Love it or hate it, Virginia is going to grind its opponents into the court with ferocious defense while putting you to sleep with stodgy offense.
And that's exactly how the 18th-ranked Cavs ended the first night of the Big Ten/ACC Challenge. Virginia's 49-37 win over Wisconsin at home on Monday night could have easily been confused for a Big 12 or Pac-12 football shootout, but it exuded that classic Virginia basketball that is both painful to watch and probably equally as painful to play.
With just under five minutes left in the game, both teams combined for only 75 points. After Virginia jumped out to a 42-28 lead with 10:32 left, the Cavs scored just seven more points and endured a nearly seven-minute drought before making another basket.
The Cavs smothered the Badgers, whose four losses have all come to ranked opponents, with that swarming defense that has helped send Virginia to four straight NCAA tournaments. Wisconsin shot just 31.3 percent from the field and just 15 percent from 3 (3-for-20). The Badgers also turned the ball over 14 times.
Offensively, Virginia wasn't much better. The Cavs shot just 38.3 percent, including 21.4 percent from 3 (3-for-14), and had 12 turnovers.
What might have been most concerning was the fact that the Cavs didn't even get to the charity stripe, which is free points off the board for a team that averaged 17 free throws per game.
Now, it's still very early into the season for Virginia -- seven games in, to be exact -- and this was the first time the Cavs dipped below 60 points. Wisconsin certainly did its part on defense, and Monday night jitters can happen to anyone.
However, there’s still a level of offensive evolution this team needs to be a true championship threat when it’s win-or-go-home time.
For the past few seasons, this defense-first strategy has worked to a point. Virginia has won the ACC regular-season championship twice in the past four years, but the Cavs just haven’t had enough offense to really compete for a national championship.
Even as a No. 1 seed in 2016, Virginia made it to only the Elite Eight.
In Bennett’s previous eight years with Virginia, the Cavs have failed to rank higher than 11th in the ACC in scoring. Only once in that span have they averaged more than 70 points per game (71 per game in 2015).
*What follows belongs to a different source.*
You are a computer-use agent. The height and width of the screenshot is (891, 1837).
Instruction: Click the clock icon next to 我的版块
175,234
Last year, Virginia averaged just 66.1 points per game, which was 15th in the ACC and 313th nationally before getting ousted in the second round of the NCAA tournament in a 65-39 loss to Florida.
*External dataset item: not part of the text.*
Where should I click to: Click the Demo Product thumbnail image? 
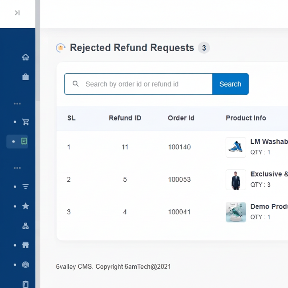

If Virginia is going to take the next step toward being a national contender, the offense has to find its way to Charlottesville -- because when the shots don't fall, there's no creativity to get this sluggish offense on the scoreboard.
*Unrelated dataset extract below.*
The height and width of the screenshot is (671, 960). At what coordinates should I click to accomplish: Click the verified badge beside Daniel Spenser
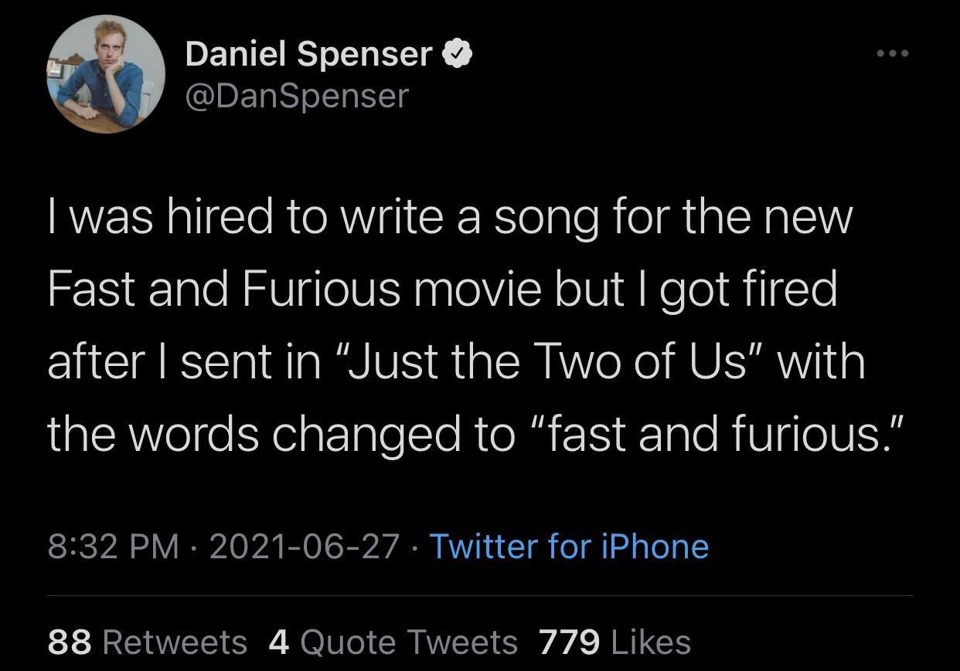[456, 55]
Entering Tuesday's game, Virginia was averaging an ACC-low 51.8 shots per game and was 13th in the league with just 73.3 points per game (tied for 210th nationally).
Virginia left the game averaging 69.9 ppg.
Going forward, these kinds of offensive performances won't cut it when the big boys come to play. Anyone who stayed awake long enough to watch No. 1 Duke's furious comeback win over then-No. 7 Florida on Sunday in the championship game of the PK80's Motion Bracket saw 171 points and 137 shots.
ACC foe Duke scored 87 of those points and took 66 of those shots. Granted, Florida and Duke don't play the same suffocating defense, but these are two teams and styles the Cavs might have to get through to win it all. They are also two teams that can kill from the outside or slice through even the stoutest defenses with their athleticism, length and speed.
There's imagination and efficiency to those offenses, two things the Cavs are still searching for.
Right now, Duke is averaging 20 more points per game than Virginia. Ranked ACC opponents North Carolina, Notre Dame and Miami are all averaging at least 10 more points per game than the Cavs.
Virginia just can't rely on defense alone against these more offensively capable teams.
Virginia had just two players reach double figures scoring Monday, but it appears the duo of senior guard Devon Hall and junior guard Kyle Guy could be the answer to improving this offense. Guy, who is averaging a team-high 15.8 ppg, led the team with 17 points, while Hall added 16. That's back-to-back double-digit performances for Hall, which is good news for this team.
Offense has never been a strong suit for Bennett's Cavs, but for Virginia's story -- and ending to the season -- to change, the Cavs will need to acclimate themselves to the basket better.
There's still plenty of time to for this team to evolve, but as November fades to a close, it's still just too much of the same old thing for Virginia.